■ **What needs to be done**
Look through the material below for "agent". Copy every line that contains it.

■ **Provided entries**
———

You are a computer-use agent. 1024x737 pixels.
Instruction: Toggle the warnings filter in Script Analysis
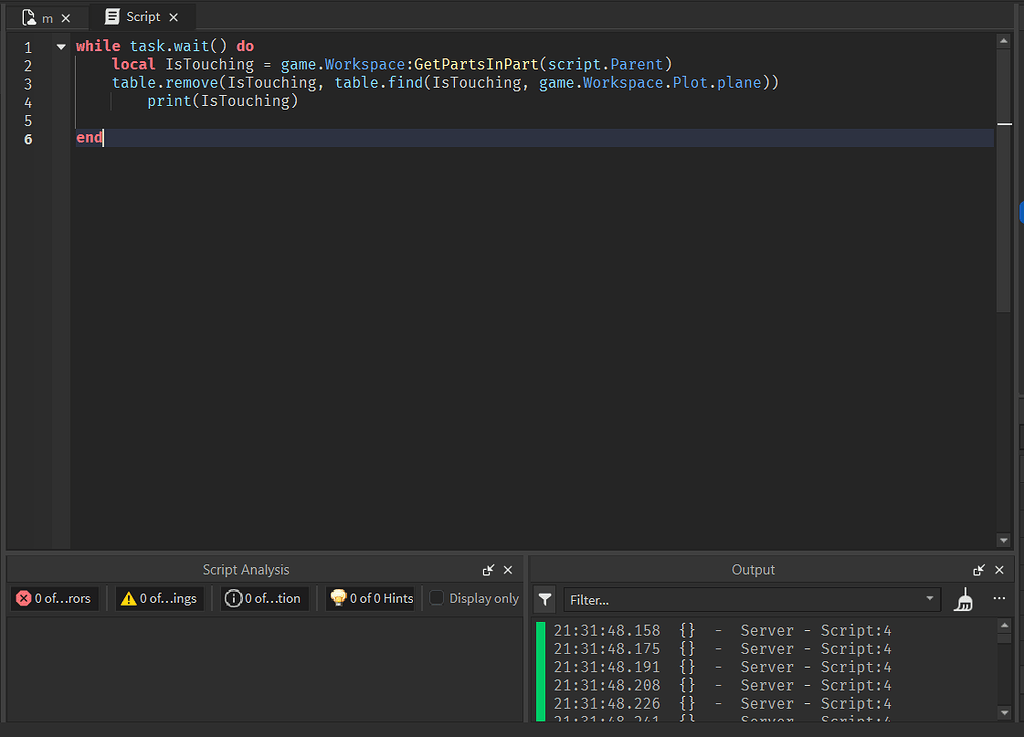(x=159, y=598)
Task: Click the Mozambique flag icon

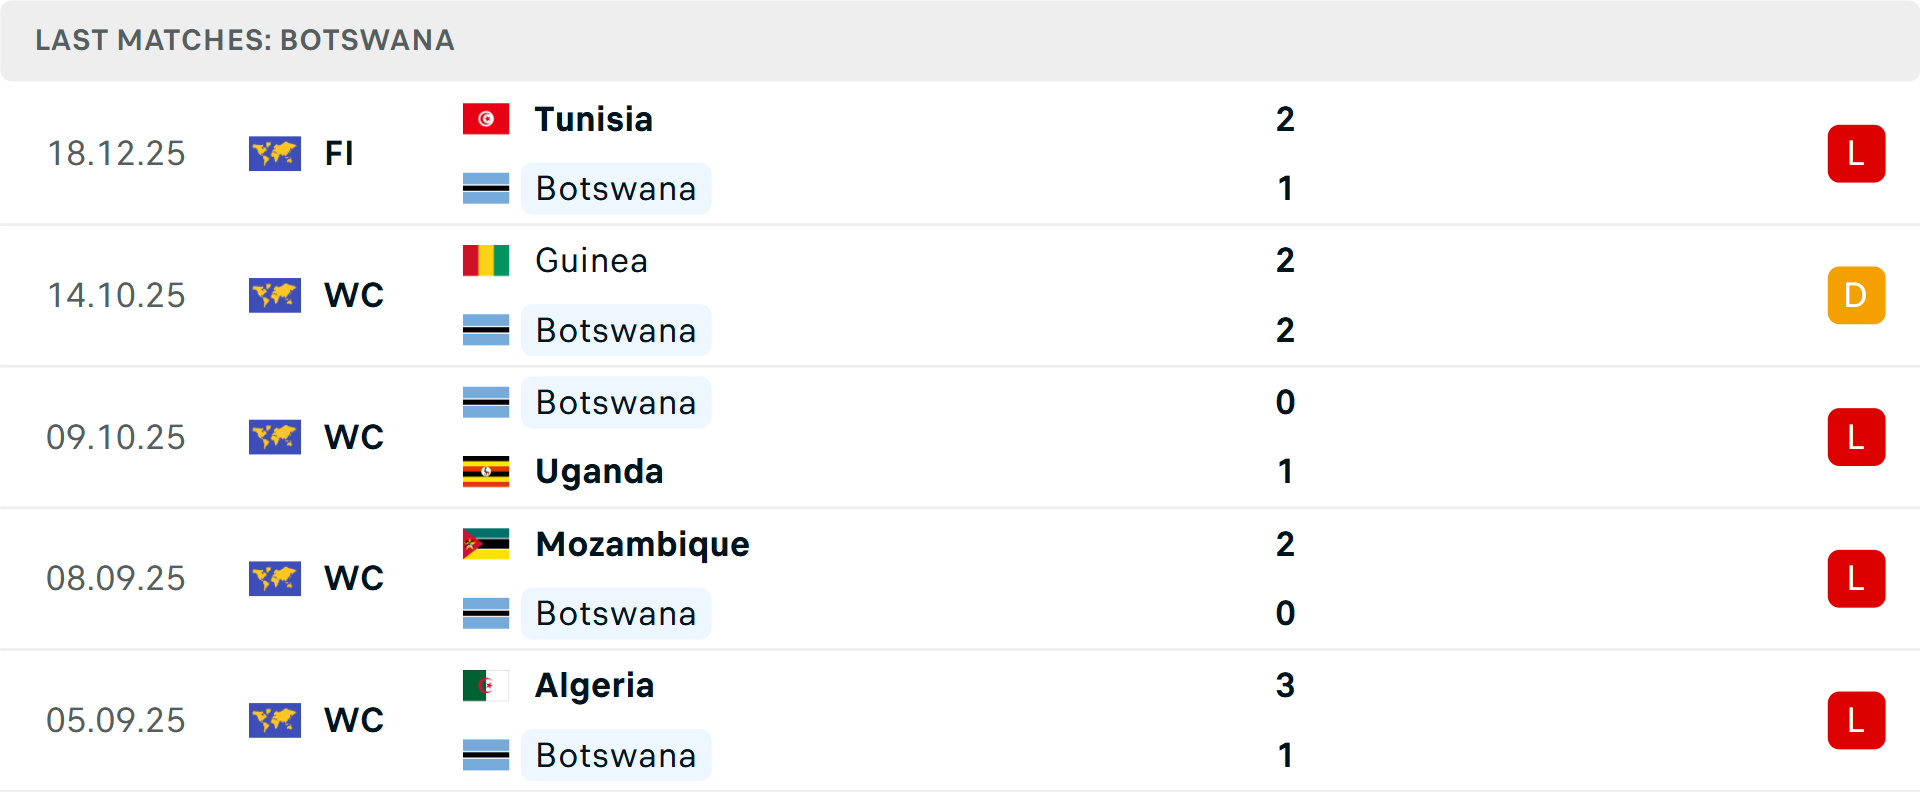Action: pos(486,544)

———

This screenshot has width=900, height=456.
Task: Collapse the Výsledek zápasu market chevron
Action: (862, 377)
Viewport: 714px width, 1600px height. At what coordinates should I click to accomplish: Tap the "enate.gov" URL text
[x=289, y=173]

———

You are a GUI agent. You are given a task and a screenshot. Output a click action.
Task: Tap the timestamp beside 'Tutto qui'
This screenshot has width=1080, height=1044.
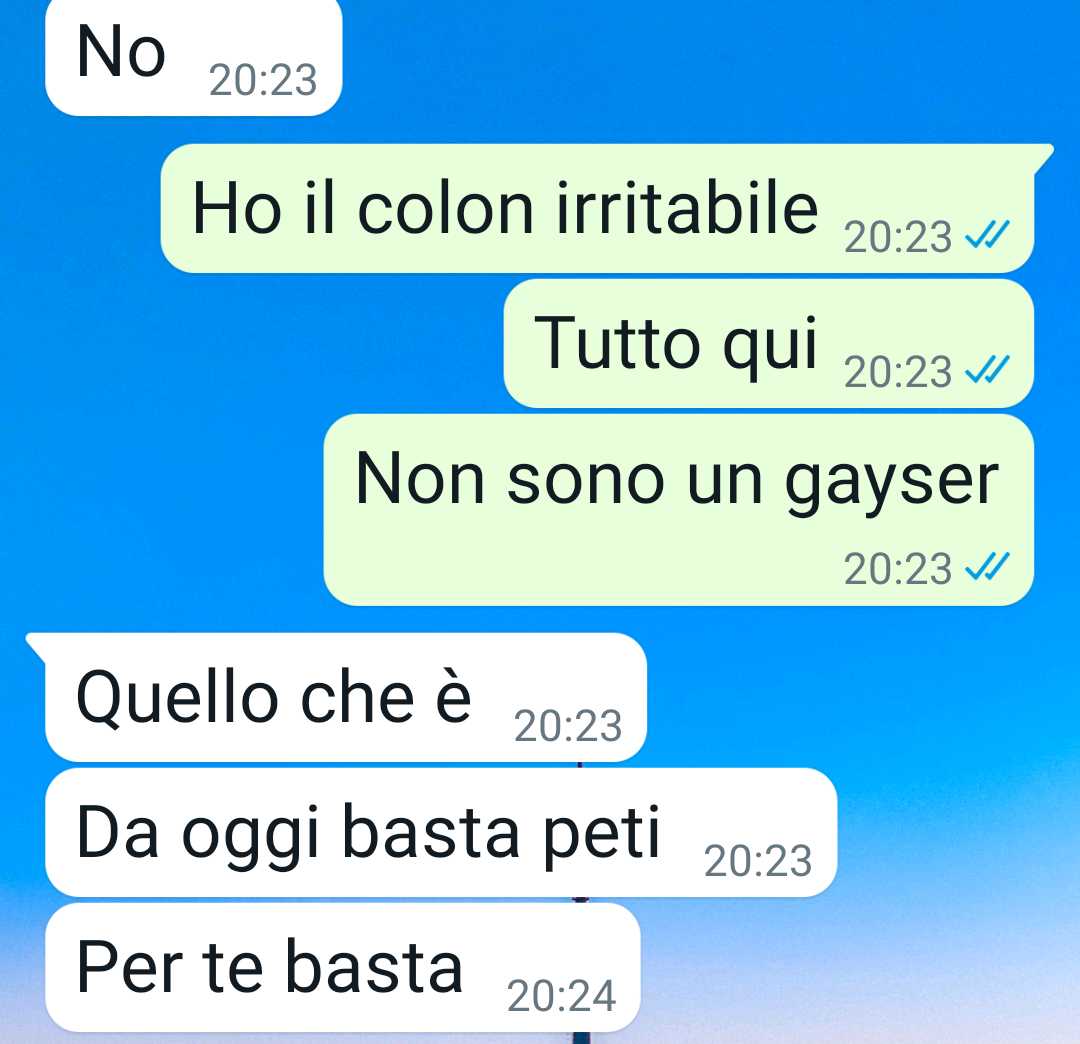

———

■ **Result**
You are a computer-use agent. 1024x737 pixels.
You are a GUI agent. You are given a task and a screenshot. Output a click action.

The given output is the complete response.